İçi Seni Dışı Beni İstanbul

İstanbul'u uzun aralıklarla gören bir taşralının hissiyle bir bölüm eklemek istiyorum. Eğer sıkılmazsanız okuyun.

Bütün iş yorgunluğunun ortasında dün gece ben de yorgun İstanbul'a geldim. Kırmızı ışıktaki bekleme süresi uzayınca içim geçiyor filan, artık oralara geldim. :) O yüzden uzun bir yazı yazamadan erken kaçacağım, fakat İstanbul'u uzun aralıklarla gören bir taşralının hissiyle bir bölüm de eklemek istiyorum. Eğer sıkılmazsanız okuyun.

Boğaz'ın iki yakasını gören bir noktada Maslak'tan Çamlıca'ya sahil şeridini gözlerimle takip etmeye, değişimin hızına şaşkınca akıl erdirmeye çalışıyordum. En son Fenerbahçe dükkanının açılışı için gelmiştim. Dönüş tarihim 12 Ağustos'tu galiba. Yani arada Eylül, Ekim ve biraz da Kasım geçmiş, ama sanki 50 senelik, 100 senelik bir değişim gerçekleşmiş. Cidden şaşılası ve çok acayip bu hal. Zaman (çarpı) 10 hızda ilerliyor gibi. Aklım ermiyor ve sanırım korkuyorum da bundan.

İnsanın doğası, arzuları, talepleri, planları ve değerleri değişiyor. Toplumların etnografik yapısı bütün dünyada hızla değişiyor. Çocuklarımız artık çocuk değiller. Çocuk gibi değiller. Kuşakların normları değişiyor. George Orwell romanı mıdır yoksa ben mi fena yaşlandım çözemiyorum, ama alıştığımız kurallar ve gelenekler bu görülmemiş hıza uyumlanamazlar ise boşlukta yüzen, zemin bulamayan bir toplumda uyanmamız çok yakınmış gibi geliyor.

Çocuklara doğru nedir, yanlış nedir'i öğretmeye yetişemiyoruz, ellerindeki telefonlardan öğreniyorlar. Bizler değil yapay zekaya yüklenmiş bilinçaltı mesajları, bunların döşendiği, bunları sahneleyen aktörler şekillendiriyor onları: "Şunu sev, bundan nefret et! Doğru şudur, bunu yap. Aldırma, parana bak! Ne olursa olsun, neye mal olursa olsun sen sadece parayı düşün." Ahlaksızlık, onursuzluk, gurur, erdem, adalet... Mazide kalmış işler bunlar. Fiili bir karşılıkları yok bugün. Sen kendi dalgana bak.

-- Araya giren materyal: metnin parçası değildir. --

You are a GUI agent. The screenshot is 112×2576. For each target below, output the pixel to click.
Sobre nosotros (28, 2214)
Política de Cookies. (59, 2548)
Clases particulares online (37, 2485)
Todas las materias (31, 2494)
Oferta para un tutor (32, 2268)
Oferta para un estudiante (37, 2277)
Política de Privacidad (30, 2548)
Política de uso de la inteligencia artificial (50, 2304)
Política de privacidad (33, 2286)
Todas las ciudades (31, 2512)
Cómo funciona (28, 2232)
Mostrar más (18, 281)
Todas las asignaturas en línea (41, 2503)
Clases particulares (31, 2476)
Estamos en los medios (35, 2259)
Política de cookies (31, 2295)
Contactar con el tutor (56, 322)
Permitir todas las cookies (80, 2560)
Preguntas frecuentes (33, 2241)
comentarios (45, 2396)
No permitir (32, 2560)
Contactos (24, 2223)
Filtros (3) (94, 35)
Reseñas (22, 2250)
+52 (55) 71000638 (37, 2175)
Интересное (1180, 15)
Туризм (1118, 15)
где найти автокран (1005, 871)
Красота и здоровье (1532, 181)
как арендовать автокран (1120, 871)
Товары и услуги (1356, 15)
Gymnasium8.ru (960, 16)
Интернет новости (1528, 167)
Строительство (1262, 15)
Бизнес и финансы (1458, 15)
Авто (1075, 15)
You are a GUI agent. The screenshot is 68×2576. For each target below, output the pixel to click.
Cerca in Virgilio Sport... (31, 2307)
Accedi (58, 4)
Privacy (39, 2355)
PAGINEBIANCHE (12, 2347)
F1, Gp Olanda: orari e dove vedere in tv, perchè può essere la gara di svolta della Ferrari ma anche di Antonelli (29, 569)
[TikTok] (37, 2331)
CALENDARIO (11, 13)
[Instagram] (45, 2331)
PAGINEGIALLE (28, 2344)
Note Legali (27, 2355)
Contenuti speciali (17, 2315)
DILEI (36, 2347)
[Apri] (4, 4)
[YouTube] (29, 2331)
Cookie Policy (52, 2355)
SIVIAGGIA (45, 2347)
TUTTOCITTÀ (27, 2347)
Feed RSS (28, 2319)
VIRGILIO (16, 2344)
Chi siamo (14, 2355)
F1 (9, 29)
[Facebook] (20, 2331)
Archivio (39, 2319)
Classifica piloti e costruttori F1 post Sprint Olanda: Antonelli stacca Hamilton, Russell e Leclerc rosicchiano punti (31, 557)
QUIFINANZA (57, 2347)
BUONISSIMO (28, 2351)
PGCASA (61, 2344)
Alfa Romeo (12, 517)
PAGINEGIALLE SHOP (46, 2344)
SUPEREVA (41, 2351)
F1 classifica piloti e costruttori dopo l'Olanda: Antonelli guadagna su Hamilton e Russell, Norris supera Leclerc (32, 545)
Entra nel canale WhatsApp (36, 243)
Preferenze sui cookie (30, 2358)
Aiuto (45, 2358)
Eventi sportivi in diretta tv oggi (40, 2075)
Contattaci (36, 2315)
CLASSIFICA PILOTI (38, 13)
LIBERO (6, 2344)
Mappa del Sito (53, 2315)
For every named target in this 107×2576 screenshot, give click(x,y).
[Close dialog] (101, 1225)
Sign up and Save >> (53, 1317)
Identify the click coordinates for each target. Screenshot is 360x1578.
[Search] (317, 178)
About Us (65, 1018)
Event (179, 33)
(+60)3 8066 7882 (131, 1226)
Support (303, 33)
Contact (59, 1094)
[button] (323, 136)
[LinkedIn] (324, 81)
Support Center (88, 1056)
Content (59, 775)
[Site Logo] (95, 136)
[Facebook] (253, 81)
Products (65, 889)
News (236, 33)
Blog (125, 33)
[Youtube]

Ortak değerler, ortak idealler tükeniyor. Bölüne bölüne, küçüle küçüle, şucu-bucu diye diye ortak bilincimiz yok ediliyor. Çemberlerimiz öylesine daraldı ki içine kimse sığamıyor. Komşu komşuya düşman oluyor. Arkadaş arkadaşa. Herkes herkese düşman ve herkes yapayalnız kalıyor. Farkında herkes ve herkes korkuyor.

Bu tiyatro binlerce yılda binlerce defa sergilendi, fakat ilk defa hormonlu biçimde deneniyor. "Birileri yapıyor, şunlar kontrol ediyor" diyebilmeyi tercih ederdim, fakat işler bütünüyle kontrolden çıkmış gibi duruyor. Genç dimağlardan pompalanan nefret dalga dalga büyüyüp herkesi sarıyor. Hiç tanımadığın bir insan hakkında ya da aslında neler olduğunu, nasıl başladığını ve ne şekilde ilerlediğini bilmediğin bir olay hakkında iki tuşla nefret saçabiliyorsun. Linç edebiliyorsun, tarihe gömebiliyorsun. Çok kolaylaştı, ama bunun sonuçları herkes için çok acı olacaktır. Maalesef tehlikeyi görebilen çoğunluk henüz  çıkmadı. Emekler üzerinde yükselen bir nesil, nesiller, bir medeniyet kuşağı belki, tarihe gömülürken yeni bir 'şey' gelişiyor. İyi olmasını umuyorum, fakat umamıyorum. Karamsar bakmamaya çalışıyorum, yapamıyorum. Belki de ciddi ciddi ben yaşlanıyorum.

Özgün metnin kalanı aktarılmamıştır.